It’s a week before the US election and on every media platform and get together there is a lot of frothing at the mouth.
My Twitter feed included this jewel, “Congressional republicans are pure f*cking evil,” as well as, “Biden owned by the Chinese Communist Party!”
No matter which one of those lines insulted your intelligence more, you’ve got to ask, What’s going on? How come an opposing viewpoint makes us furious? (Furious!!!)
It’s because of a very simple fear – we fear that we may be eaten by a bear.
Here’s what the research shows us.
Neuroscientists at the Brain and Creativity Institute at the University of Southern California recruited subjects with staunch political views and looked at their brain activity when their beliefs were challenged.

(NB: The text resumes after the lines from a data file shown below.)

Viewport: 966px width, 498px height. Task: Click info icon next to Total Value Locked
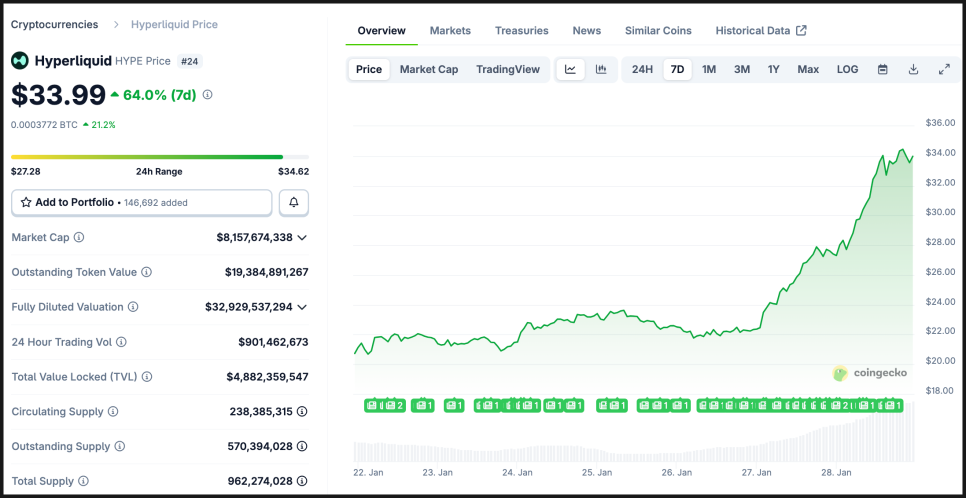[x=147, y=377]
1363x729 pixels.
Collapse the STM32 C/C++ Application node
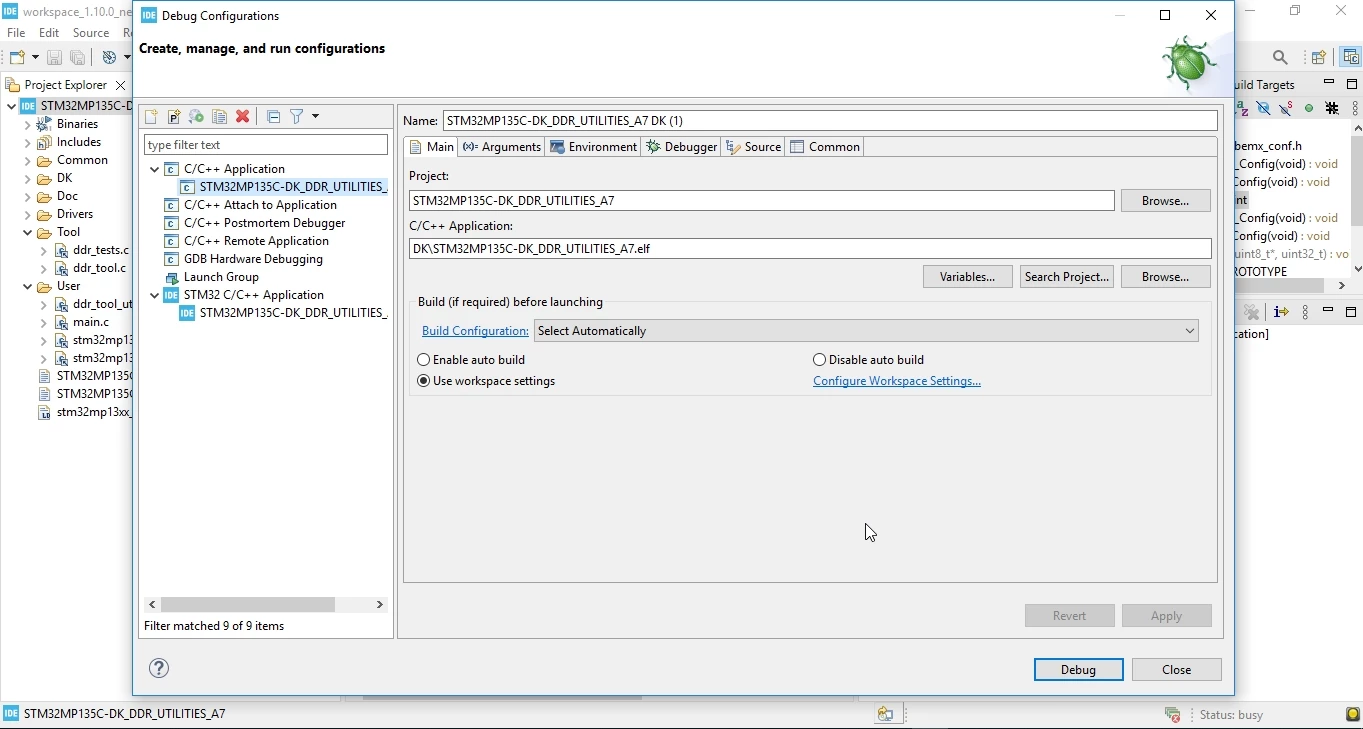point(155,295)
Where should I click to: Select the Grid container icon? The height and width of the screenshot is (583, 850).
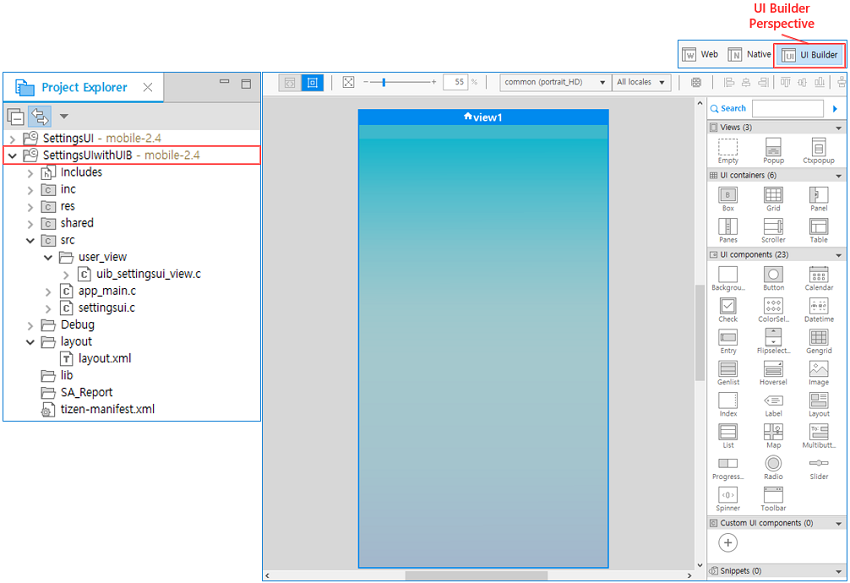[773, 196]
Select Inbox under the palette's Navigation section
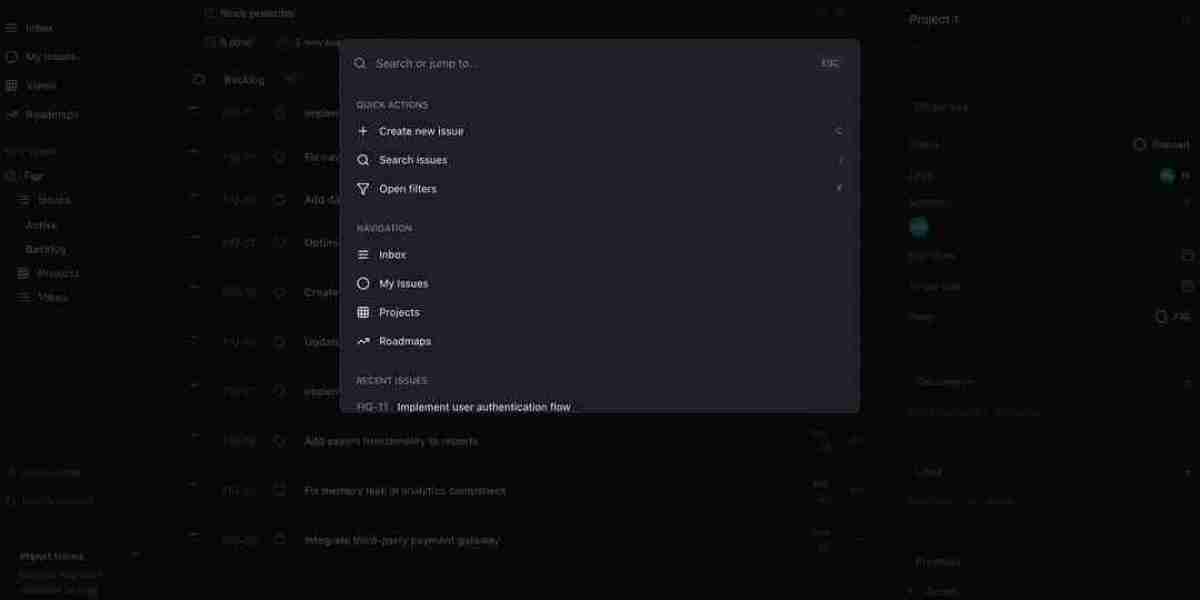The image size is (1200, 600). click(392, 255)
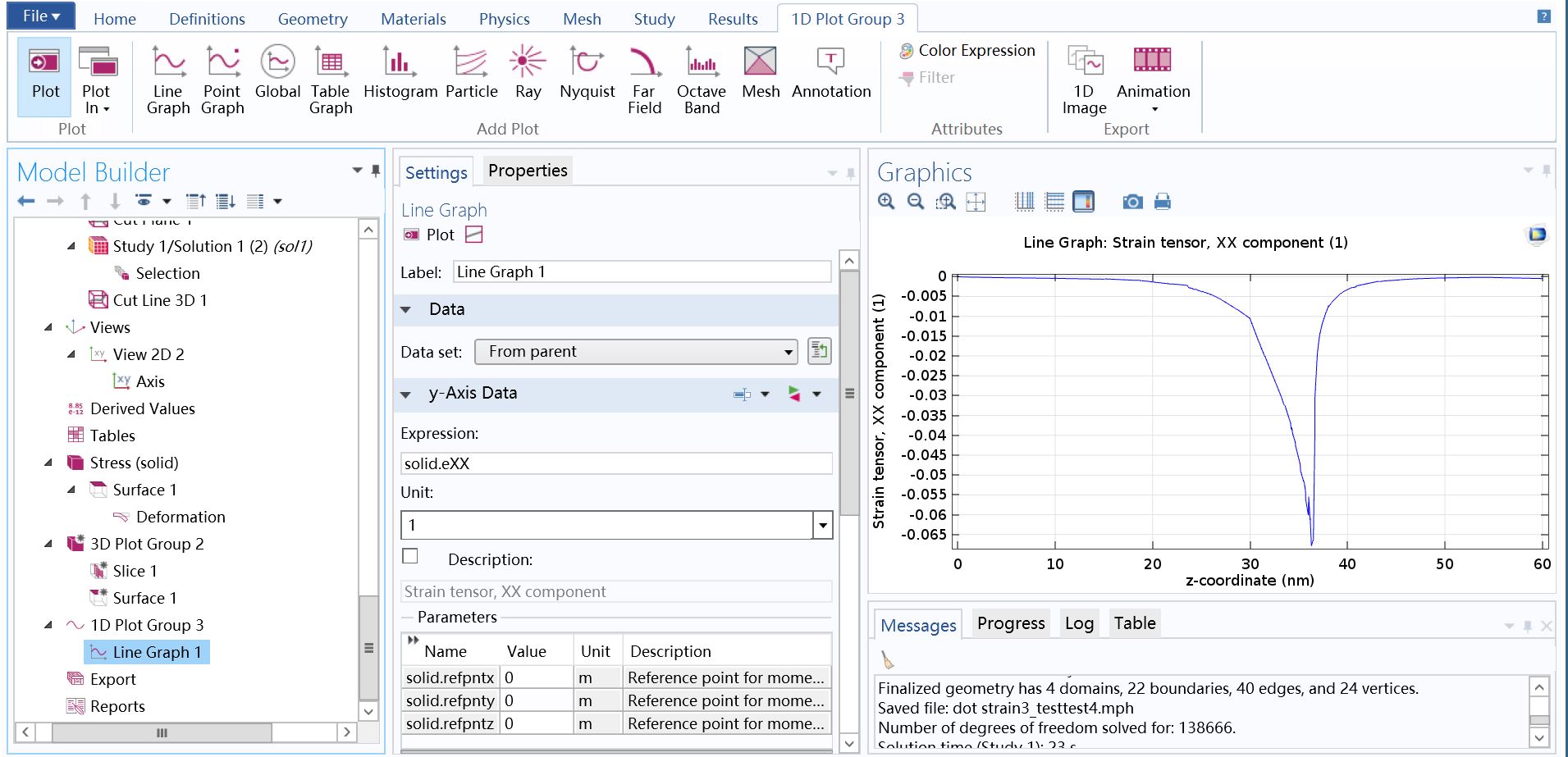Collapse the y-Axis Data section
This screenshot has height=757, width=1568.
point(405,394)
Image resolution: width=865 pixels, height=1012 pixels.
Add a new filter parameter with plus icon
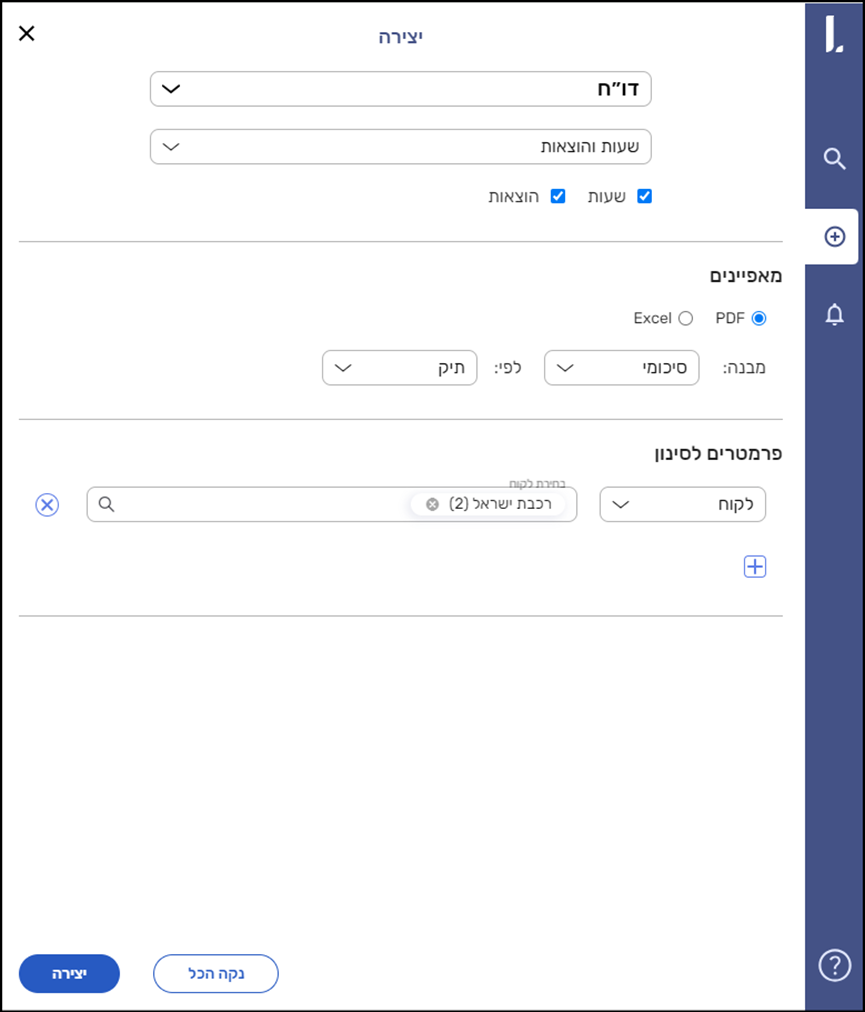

The fear parts of their brain lit up as if they were being chased by a tiger.
The Pew Research Center found that large shares of the population are not only angry and frustrated with people who hold different opinions, they are also afraid of them.
Have you see the trailer for the new Borat movie? Borat is being hosted in a home and asks his hosts, what’s more dangerous, the coronavirus or the Democrats. They say, “The Dems!”
So, if hearing an alternative view of reality, triggers our fundamental, freeze/flight/fight fear center, guess what happens to our ability to actually hear what someone else is saying.
It’s not good. How come? What happens to our IQ when we are stressed? Also, through the floor. That’s why stress impacts test performance.
If you’ve ever been in a truly dumb, “You’re stupid!” ” No, you’re stupid!” match, then you know you probably don’t feel very smart afterwards.
What to do differently? Gillien Todd in her course on negotiation at the Harvard Business school suggests this:
Try to genuinely take a curious and calm approach. Before you judge, ask, (and by ask, I mean ask real questions and not the, Are you stupid? variety) How did they land where they landed? How did come to develop that view? Judgement blocks curiosity.
The truth is, we can only become secure in our convictions when we allow us ourselves to be challenged. Confident people don’t get riled up by people who think differently.
But, wow, it’s hard. A Palestinian once told me he knew it was the Jews who were responsible for 9/11. I managed to ask how he knew. He said, “It’s in all the newspapers.” I shared that I must be reading very different papers. It became a conversation about our news sources rather than which one of us was the incarnation of pure evil on earth.
Of course, you can’t do this with everyone, (or at least, I can’t) but the value is this: someone who has been listened to, is more likely to be able to listen to you.